The Trax’s underpinnings are much like those of many typical small cars and carlike crossovers, with a MacPherson strut front suspension and a torsion-beam rear setup with tubular V-shaped beam and twin-tube gas shocks. Column-mounted electric-boost power steering provides maneuverability and responsiveness, and all models will include four-wheel disc brakes (ventilated in front).
This small crossover—or tall hatchback, more appropriately—fits four adults, or five in emergencies if the three in back are quite small. Rear seats are split 60/40 and fold forward flat, while there’s storage in all four doors as well as various cubbies. Cargo space expands from 18.7 cubic feet with the rear seatbacks up, to 48.4 cubic feet with them folded forward. The front passenger seat can fold flat for long items, too.

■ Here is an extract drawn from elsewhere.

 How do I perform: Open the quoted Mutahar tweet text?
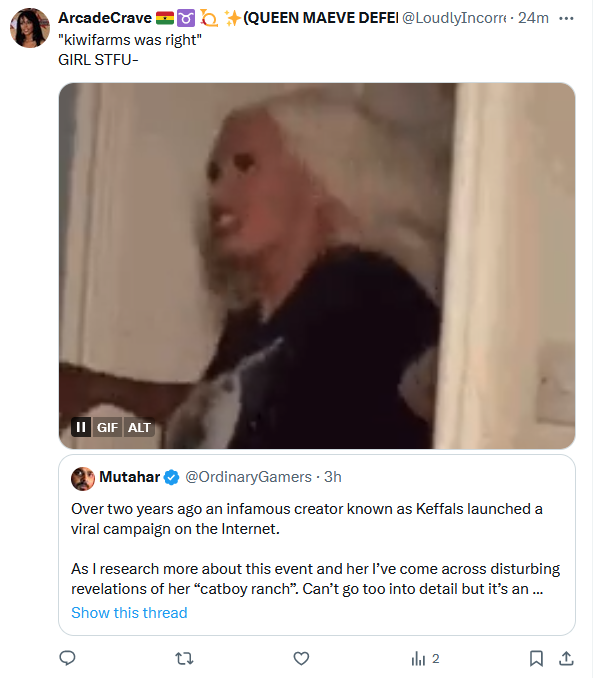(x=315, y=549)
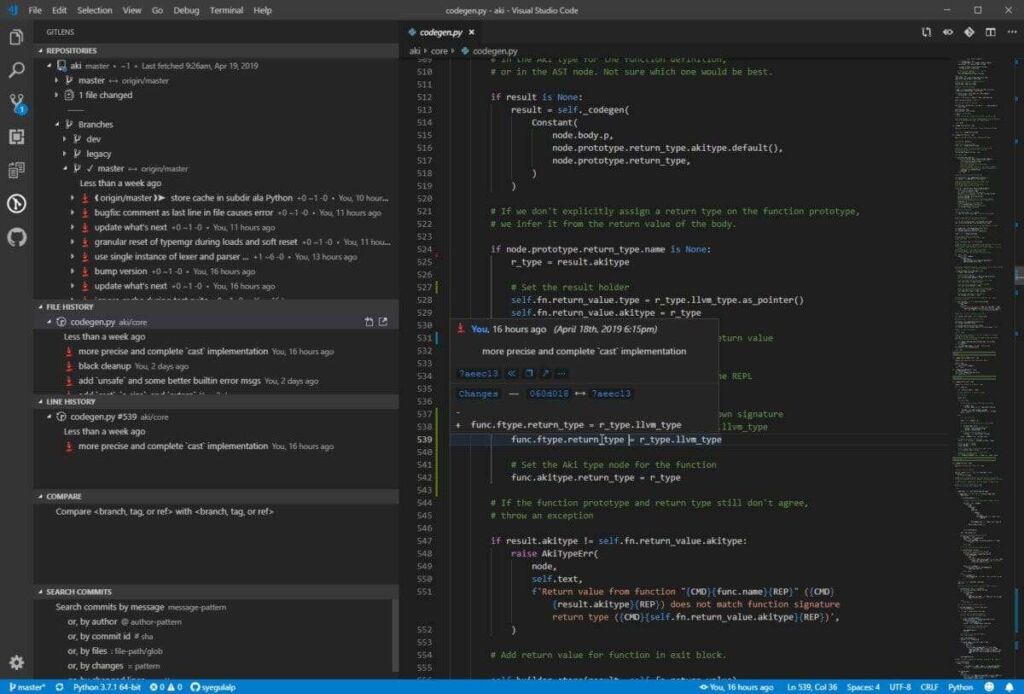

A rearview camera system is standard, as well as an electronic stability control system with rollover mitigation, electronic brake force distribution, and Brake Assist. And the Trax offers an astonishing 10 standard airbags. Both the driver and front passenger get standard knee bags; front and rear outboard positions get side thorax airbags; and side curtain bags cover those in front and rear outboard positions.
The 2015 Chevrolet Trax starts at $21,000 for a base front-wheel-drive LS model. There are three trim levels--LS, LT, and LTZ--with keyless entry included across the model line. LS models come with 1990s-style 16-inch steel wheels and silver plastic wheel covers, while LT models get 16-inch alloy wheels and top LTZ models get 18-inch alloys.
The LT model will likely be the top seller, and it adds roof rails, heated power adjustable mirrors, and a handful of other features. Buyers can mix and match features that appeal most to them within the LT model designation; the list is long. The top-of-the-line LTZ includes standard feature like heated leatherette seats, an auto-dimming rear-view mirror, and a Bose seven-speaker sound system. A sunroof is optional.
The Trax offers next-generation OnStar telematics services and MyLink connectivity, including an available 7-inch color touch-screen system with additional USB ports, SiriusXM satellite radio services. That system is compatible with expanded Siri Eyes Free connectivity for iPhone models, and with the BringGo navigation app, which essentially allows smartphone users with the installed app to project maps and directions to the vehicle’s display screen. Chevrolet’s new OnStar 4G LTE embedded vehicle data system is also offered in the Trax, potentially turning the vehicle into a Wi-Fi hotspot when needed.